European Union rules came into force this month requiring Standard
and Poor's, Moody's, Fitch and other credit ratings agencies that
operate in Europe for the first time to lay out the dates on which
they review a country's rating.
They could previously conduct and publish their market-moving
reviews at a time of their own choosing and were accused by euro
zone officials of exacerbating the region's debt crisis by
downgrading the ratings of struggling countries at critical moments.
The rules are part of a raft of increased regulation on the
agencies, which also came under fire for underestimating the risks
of mortgage-related securities in the run-up to the 2007/08 global
financial crisis.
All of the big three firms left it right until the year-end deadline
to publish their calendars, resulting in a number of busy schedule
periods that could make for volatile markets.
Mid-April looks particularly hectic; DBRS, a smaller Toronto-based
firm, decides on the 11th whether or not to downgrade Italy and
Spain, and Fitch does the same two weeks later.
If DBRS cuts one or both of them to B-grade territory it would mean
their sovereign bonds would automatically be worth 5 percent less
when swapped for cheap funding at the European Central Bank.
Before that, January gets the new system off with a bang. Moody's
reviews Portugal, which is still working through its EU/IMF bailout,
on the 10th. S&P follows suit on the 17th, the same day Moody's
looks at Ireland, which emerged from its bailout last month, and
Fitch casts the slide rule over the Netherlands.

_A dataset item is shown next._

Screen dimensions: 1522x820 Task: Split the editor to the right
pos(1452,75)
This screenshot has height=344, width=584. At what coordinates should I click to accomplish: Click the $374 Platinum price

On the 24th Moody's moves on to both the UK, one of the
fastest-growing industrialized nations, and France, which is under
threat of another downgrade, before February's headline date of the
14th, when it reviews Italy, the euro zone's second most indebted
state relative to GDP.
"The first few months of the year will be quite busy," said Citi
analyst Nishay Patel. "In the first quarter, there are eight
publication dates for European sovereigns who currently have a
negative outlook by either S&P or Moody's."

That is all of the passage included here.